Doing so, they say, helps to eliminate one of the major "culprits" mentioned above that can create difficulty keeping a linear connection between performance and pay: This is what the speakers defined as the "performance rating penalty" or "the difference in merit increases received between a performer at the upper end of a rating category and their performance neighbor at the lower end of the next higher rating category (whose performance is essentially the same)."
They used the example of an employee--employee "A"--who just missed the decision to be rated in the top-performing category (which could be for various reasons, including that the manager was told he/she needed to bring the employee "down" to a lower level due to cost concerns). Meanwhile, employee "B" falls just on the right side of the scale. Under a customary rating scale that equates a performance rating with a specific rate increase, employee A receives a 3.5% raise, essentially being brought to the "middle of the pack" in his/her category, while employee B receives the 5.5% raise being given to everyone in the top-performing category.
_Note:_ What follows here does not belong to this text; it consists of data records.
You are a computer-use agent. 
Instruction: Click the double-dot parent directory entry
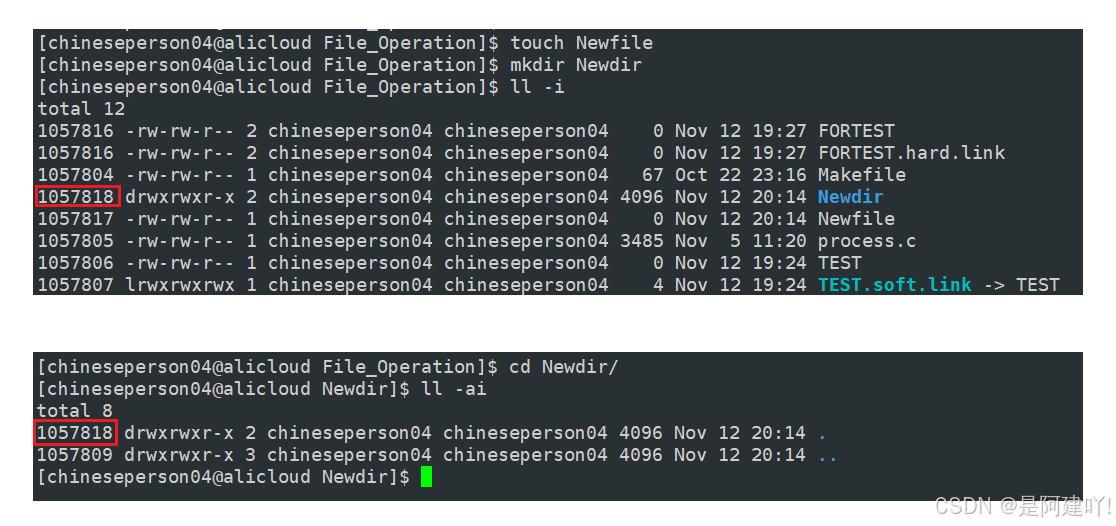click(x=826, y=455)
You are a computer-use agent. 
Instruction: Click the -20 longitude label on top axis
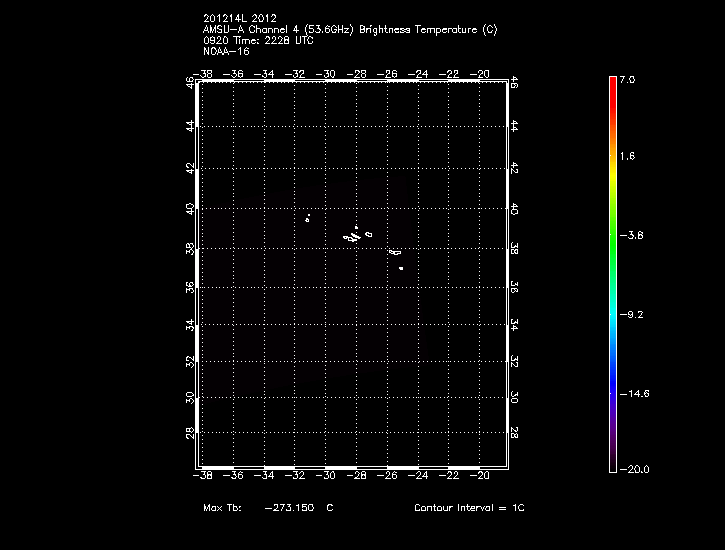click(482, 73)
In this case, Campbell and Shafer explain, employee A has suffered a 2% performance rating penalty. Employees and managers alike often feel that such scenarios are an injustice.
To avoid the performance rating penalty at our companies, the speakers explain, greater flexibility should be allowed within cells and guidelines. To illustrate an example under this model, an employee that falls in the category just below the top-performing category can receive a raise anywhere up to 4.5%. So, employee A, in the above example, could receive a 4.5% raise, the highest allowed in his/her performance rating (while another employee in the same rating category could receive a raise of less than the former specified raise of 3.5%) Meanwhile, going back to the question as to how to recognize the "very top" high performers, employees in the top-performing category could receive a raise anywhere up to 6.5% (above the standard/designated 5.5% of the former rating scale).
Campbell explained that statistics help make the case that implementing pay-for-performance programs that are motivational. Citing Hewitt and WorldatWork joint research, he explained that companies that had successful pay-for-performance programs saw a 78% increase in engagement among high performers--those most valuable to the company. Meanwhile, these same companies saw a 50% decrease in turnover among these high performers. The bottom line is that these companies are "keeping more of the right people" and "making the best better" through such programs.